Pyomo can build and solve disjunctive/logical models via `pyomo.gdp`, but it can
only *solve* them by reformulating to MILP/MINLP (big-M, hull) and calling a MIP
solver. `pyomo-cp` adds the missing path: take the same model and solve it with a
constraint-programming solver, where disjunctions map to native reified
constraints instead of being reformulated.

> **Status: alpha.** Integer models, `pyomo.gdp` disjunctions, logical
> constraints / Boolean variables, and discretization of continuous variables
> (any `step`) work end-to-end via `SolverFactory('cpsat')`. Global constraints
> are not yet supported. See [ROADMAP.md](ROADMAP.md).

## Scope

`pyomo-cp` is a **backend framework**, not a full CP modelling frontend. It
translates what Pyomo can already express:

- integer and (once discretized) continuous variables,
- linear constraints and a linear objective,
- logical constraints (`BooleanVar` / `LogicalConstraint`),
- `pyomo.gdp` disjunctions.

**Global constraints** (`alldifferent`, `no_overlap`, `element`, `cumulative`,
...) are the heart of CP's modelling power, and Pyomo has no vocabulary for
them. Adding one is roadmap, not part of the initial scope.

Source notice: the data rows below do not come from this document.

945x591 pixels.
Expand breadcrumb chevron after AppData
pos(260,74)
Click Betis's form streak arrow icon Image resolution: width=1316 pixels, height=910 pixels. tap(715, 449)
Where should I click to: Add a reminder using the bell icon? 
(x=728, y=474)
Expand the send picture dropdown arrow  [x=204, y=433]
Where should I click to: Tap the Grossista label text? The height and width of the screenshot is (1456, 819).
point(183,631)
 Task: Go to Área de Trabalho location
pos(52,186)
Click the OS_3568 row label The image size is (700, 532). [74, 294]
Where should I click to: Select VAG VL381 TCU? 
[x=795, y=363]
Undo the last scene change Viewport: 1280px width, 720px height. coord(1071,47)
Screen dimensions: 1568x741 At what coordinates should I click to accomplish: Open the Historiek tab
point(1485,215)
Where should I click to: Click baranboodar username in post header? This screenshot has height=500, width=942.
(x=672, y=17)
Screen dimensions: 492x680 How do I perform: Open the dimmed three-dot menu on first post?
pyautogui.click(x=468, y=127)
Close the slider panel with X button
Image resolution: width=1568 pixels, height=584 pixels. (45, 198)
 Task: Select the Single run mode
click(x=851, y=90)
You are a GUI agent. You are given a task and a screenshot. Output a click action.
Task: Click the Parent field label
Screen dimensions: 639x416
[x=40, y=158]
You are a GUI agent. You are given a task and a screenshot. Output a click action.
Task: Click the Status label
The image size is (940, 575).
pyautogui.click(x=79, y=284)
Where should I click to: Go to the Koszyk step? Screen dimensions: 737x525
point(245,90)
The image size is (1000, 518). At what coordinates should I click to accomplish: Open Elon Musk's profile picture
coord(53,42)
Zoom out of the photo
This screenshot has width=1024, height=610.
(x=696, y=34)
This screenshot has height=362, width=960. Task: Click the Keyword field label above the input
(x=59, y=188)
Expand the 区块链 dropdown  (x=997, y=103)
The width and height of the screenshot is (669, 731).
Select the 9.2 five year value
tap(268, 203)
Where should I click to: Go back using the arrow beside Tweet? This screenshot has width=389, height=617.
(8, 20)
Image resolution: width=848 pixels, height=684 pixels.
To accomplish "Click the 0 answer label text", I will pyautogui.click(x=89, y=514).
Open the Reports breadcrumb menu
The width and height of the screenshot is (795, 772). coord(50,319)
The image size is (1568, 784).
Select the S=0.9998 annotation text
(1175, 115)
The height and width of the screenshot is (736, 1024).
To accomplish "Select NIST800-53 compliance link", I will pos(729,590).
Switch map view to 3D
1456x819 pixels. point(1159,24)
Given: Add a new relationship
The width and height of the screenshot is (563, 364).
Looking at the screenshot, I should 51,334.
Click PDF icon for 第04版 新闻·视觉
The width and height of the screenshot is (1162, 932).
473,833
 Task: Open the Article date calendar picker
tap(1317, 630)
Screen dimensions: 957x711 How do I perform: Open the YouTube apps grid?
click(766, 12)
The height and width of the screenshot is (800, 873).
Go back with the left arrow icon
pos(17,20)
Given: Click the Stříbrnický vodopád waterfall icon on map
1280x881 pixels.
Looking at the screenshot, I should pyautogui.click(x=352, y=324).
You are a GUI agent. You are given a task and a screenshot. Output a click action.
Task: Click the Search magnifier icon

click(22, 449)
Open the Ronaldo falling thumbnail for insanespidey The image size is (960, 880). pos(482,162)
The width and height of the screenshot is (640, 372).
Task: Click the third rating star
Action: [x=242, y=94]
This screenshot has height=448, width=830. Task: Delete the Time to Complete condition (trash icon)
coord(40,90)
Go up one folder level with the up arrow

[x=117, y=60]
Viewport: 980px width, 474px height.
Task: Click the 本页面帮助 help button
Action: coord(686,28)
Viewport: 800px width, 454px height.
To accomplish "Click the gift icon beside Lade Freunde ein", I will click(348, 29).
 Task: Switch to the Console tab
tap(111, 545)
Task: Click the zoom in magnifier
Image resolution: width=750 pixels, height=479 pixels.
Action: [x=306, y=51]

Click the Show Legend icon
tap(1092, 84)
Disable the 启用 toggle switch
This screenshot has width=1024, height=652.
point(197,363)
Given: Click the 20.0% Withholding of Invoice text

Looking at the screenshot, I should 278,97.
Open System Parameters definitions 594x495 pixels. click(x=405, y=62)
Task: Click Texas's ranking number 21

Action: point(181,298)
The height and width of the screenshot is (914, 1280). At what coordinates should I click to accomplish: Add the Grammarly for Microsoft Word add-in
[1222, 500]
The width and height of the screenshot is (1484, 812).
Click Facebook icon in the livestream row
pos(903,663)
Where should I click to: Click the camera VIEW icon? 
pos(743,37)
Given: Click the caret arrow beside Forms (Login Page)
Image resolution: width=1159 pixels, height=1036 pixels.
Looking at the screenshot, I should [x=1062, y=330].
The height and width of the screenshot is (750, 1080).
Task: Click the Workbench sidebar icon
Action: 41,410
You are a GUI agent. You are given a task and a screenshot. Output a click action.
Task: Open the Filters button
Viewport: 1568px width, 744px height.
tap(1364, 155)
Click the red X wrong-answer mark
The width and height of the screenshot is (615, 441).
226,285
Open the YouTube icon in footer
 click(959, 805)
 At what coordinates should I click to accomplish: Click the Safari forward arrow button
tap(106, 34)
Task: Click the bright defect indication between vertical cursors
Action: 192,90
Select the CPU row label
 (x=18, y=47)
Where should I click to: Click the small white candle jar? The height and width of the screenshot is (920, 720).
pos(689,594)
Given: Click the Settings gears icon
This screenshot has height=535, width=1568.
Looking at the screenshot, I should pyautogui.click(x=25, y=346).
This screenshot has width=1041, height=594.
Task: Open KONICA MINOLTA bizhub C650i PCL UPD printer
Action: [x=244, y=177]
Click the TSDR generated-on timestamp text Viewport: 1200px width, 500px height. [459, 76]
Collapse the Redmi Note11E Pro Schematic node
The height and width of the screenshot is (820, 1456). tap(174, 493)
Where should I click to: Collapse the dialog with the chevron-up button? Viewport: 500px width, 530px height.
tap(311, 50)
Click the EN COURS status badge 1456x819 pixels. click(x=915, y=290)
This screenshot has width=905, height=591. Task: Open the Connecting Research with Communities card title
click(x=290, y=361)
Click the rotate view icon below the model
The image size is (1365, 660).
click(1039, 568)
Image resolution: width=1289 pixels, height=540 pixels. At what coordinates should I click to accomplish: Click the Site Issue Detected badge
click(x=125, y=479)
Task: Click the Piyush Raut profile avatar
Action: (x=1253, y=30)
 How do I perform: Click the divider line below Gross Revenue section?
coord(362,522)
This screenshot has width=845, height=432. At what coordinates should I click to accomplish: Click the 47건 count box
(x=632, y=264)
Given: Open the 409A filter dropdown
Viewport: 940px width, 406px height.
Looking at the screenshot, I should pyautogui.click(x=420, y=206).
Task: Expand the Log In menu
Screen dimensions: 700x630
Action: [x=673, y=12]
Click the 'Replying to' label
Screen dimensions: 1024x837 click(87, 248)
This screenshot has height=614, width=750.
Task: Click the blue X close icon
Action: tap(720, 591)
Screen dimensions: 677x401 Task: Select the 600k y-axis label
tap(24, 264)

CP solvers are finite-domain, so continuous variables must be discretized first.
That is an **explicit** step (`TransformationFactory('cp.discretize')`), never
automatic, because the integrality assumption is a modelling decision that
changes the problem.

## Relationship to `pyomo.contrib.cp`

Pyomo ships an in-tree constraint-programming module, `pyomo.contrib.cp`. It is a
different tool for a different job, and the two are complementary:

| | `pyomo.contrib.cp` | this package |
|---|---|---|
| Role | CP **frontend** | CP **backend** |
| Built for | scheduling: `IntervalVar`, sequence vars, `Pulse` / step functions, precedence | solving models Pyomo already expresses — no new constructs |
| Input | a CP model written with the interval API | an existing `pyomo.gdp` / integer / logical model |
| Continuous variables | none (finite-domain only) | explicit `cp.discretize` onto a grid |
| Solver | IBM CP Optimizer (commercial, via `docplex`) | CP-SAT / OR-Tools (open-source) |

In one line: `pyomo.contrib.cp` is *write an interval/scheduling model and solve
it with CP Optimizer*; this package is *take a disjunctive/integer model you'd
otherwise reformulate to MILP and solve it (optionally discretized) with CP-SAT*.
They overlap only on logical constraints; the paradigm (interval scheduling vs
disjunctive/geometric) and the solver (commercial vs open) otherwise differ.

## Install

```bash
pip install "pyomo-cp[cpsat]"   # includes OR-Tools for the CP-SAT backend
```

## Usage

```python
import pyomo.environ as pyo
from pyomo.gdp import Disjunct, Disjunction
import pyomo_cp  # registers cp.discretize and the cpsat solver

# Two boxes (lengths 2 and 3) that must not overlap on a line; minimize extent.
m = pyo.ConcreteModel()
m.x1 = pyo.Var(bounds=(0, 10))          # continuous positions
m.x2 = pyo.Var(bounds=(0, 10))
m.L = pyo.Var(bounds=(0, 10))
m.e1 = pyo.Constraint(expr=m.L >= m.x1 + 2)
m.e2 = pyo.Constraint(expr=m.L >= m.x2 + 3)
m.d1 = Disjunct(); m.d1.c = pyo.Constraint(expr=m.x1 + 2 <= m.x2)  # box1 left of box2
m.d2 = Disjunct(); m.d2.c = pyo.Constraint(expr=m.x2 + 3 <= m.x1)  # box2 left of box1
m.no = Disjunction(expr=[m.d1, m.d2])
m.obj = pyo.Objective(expr=m.L)

pyo.TransformationFactory("cp.discretize").apply_to(m)      # explicit; unit grid
res = pyo.SolverFactory("cpsat").solve(m, time_limit=10)
print(res.solver.termination_condition, pyo.value(m.obj))  # optimal 5.0
```

Solver options are passed as friendly aliases (`time_limit`, `workers`, `seed`,
`gap`) or as raw CP-SAT parameter names via `options={...}`, e.g.
`solve(m, workers=8, options={"log_search_progress": True})`.

## License

Apache License 2.0. See [LICENSE](LICENSE).